# Happy Birthday FrugalRefiner



## patnor1011 (Dec 13, 2016)

Happy Birthday Dave. Many more to come


----------



## Tndavid (Dec 13, 2016)

Happy Birthday Dave. Hope it's a blessed one!!!


----------



## UncleBenBen (Dec 13, 2016)

Happy Birthday Dave! Wishing you part of what you want, and all that you deserve!! Have a great one!


----------



## Topher_osAUrus (Dec 13, 2016)

Happy birthday Dave!

Thank you for all your contributions to the site. You're a gentleman and a scholar.

:G 8) 8) :G


----------



## jeneje (Dec 13, 2016)

Have a great birthday Dave.  

Ken


----------



## g_axelsson (Dec 13, 2016)

Happy birthday Dave!

 

Göran


----------



## Grelko (Dec 13, 2016)

Happy Birthday FrugalRefiner!!

I hope you have a great one and thanks for all the help since I became a member here. I really appreciate it. :mrgreen:


----------



## jason_recliner (Dec 13, 2016)

Happy birthday, Dave.


----------



## etack (Dec 14, 2016)

Happy birthday, Dave.

Eric


----------



## Platdigger (Dec 14, 2016)

Make it a good one Dave!


----------



## kurtak (Dec 14, 2016)

Happy Birthday Dave 8) :!: :!: :!: 

Kurt


----------



## nickvc (Dec 14, 2016)

Happy birthday Dave


----------



## anachronism (Dec 14, 2016)

Many happy returns Dave.


----------



## Lou (Dec 14, 2016)

Happy birthday!


----------



## goldsilverpro (Dec 14, 2016)

Happy Birthday, Dave


----------



## 4metals (Dec 14, 2016)

Happy birthday Dave. 


Sent from my iPhone using Tapatalk


----------



## FrugalRefiner (Dec 14, 2016)

Thank you family! I've been looking forward to this birthday for a while. 62 and finally qualified for Social Security benefits! I registered 3 months ago and should get my first check some time in February. 8) 

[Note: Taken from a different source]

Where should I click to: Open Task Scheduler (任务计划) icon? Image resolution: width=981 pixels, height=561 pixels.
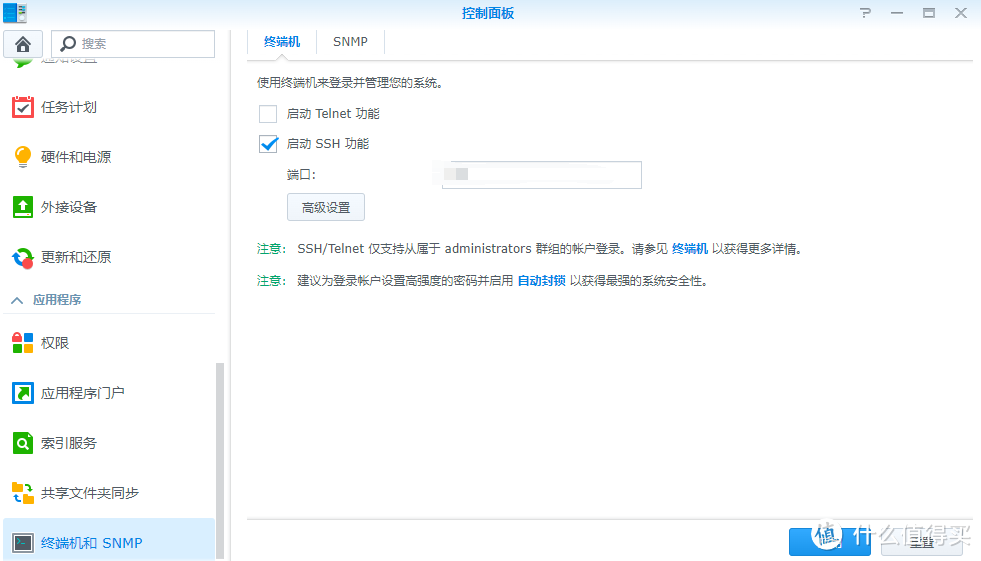click(x=23, y=107)
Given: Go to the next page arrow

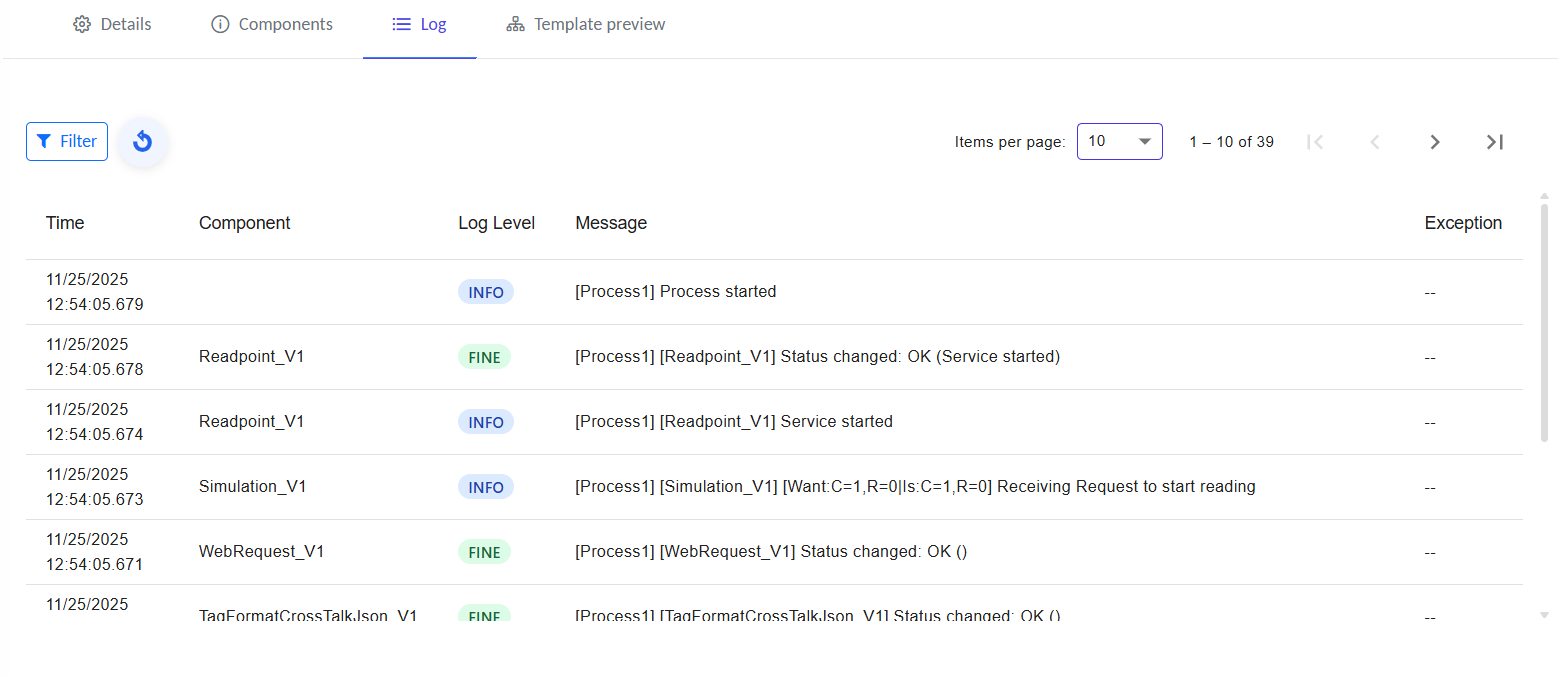Looking at the screenshot, I should click(1435, 142).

I had a great day doing some holiday baking and cooked my favorite birthday dinner, chicken paprikash.

Dave


----------



## jonn (Dec 14, 2016)

Happy Birthday Dave!


----------



## patnor1011 (Dec 15, 2016)

Eh you need some proper magyar paprika for that thing. That and magyar goulash with some fiery red one are proper treat for a gentleman. :lol:


----------



## jason_recliner (Dec 15, 2016)

Sounds delicious, Pat. You're making me Hungary.


----------



## FrugalRefiner (Dec 15, 2016)

patnor1011 said:


> Eh you need some proper magyar paprika for that thing. That and magyar goulash with some fiery red one are proper treat for a gentleman. :lol:


Yep! The paprika sold in most stores here comes from California. It's OK, but doesn't have the same depth of flavor. I order Hungarian paprika from an online spice store. I've never had the white pepper version.


Dave


----------



## butcher (Dec 15, 2016)

Happy Birthday, Dave.


----------



## Shark (Dec 15, 2016)

Happy Birthday!


----------



## Tzoax (Dec 16, 2016)

Happy Birthday!


----------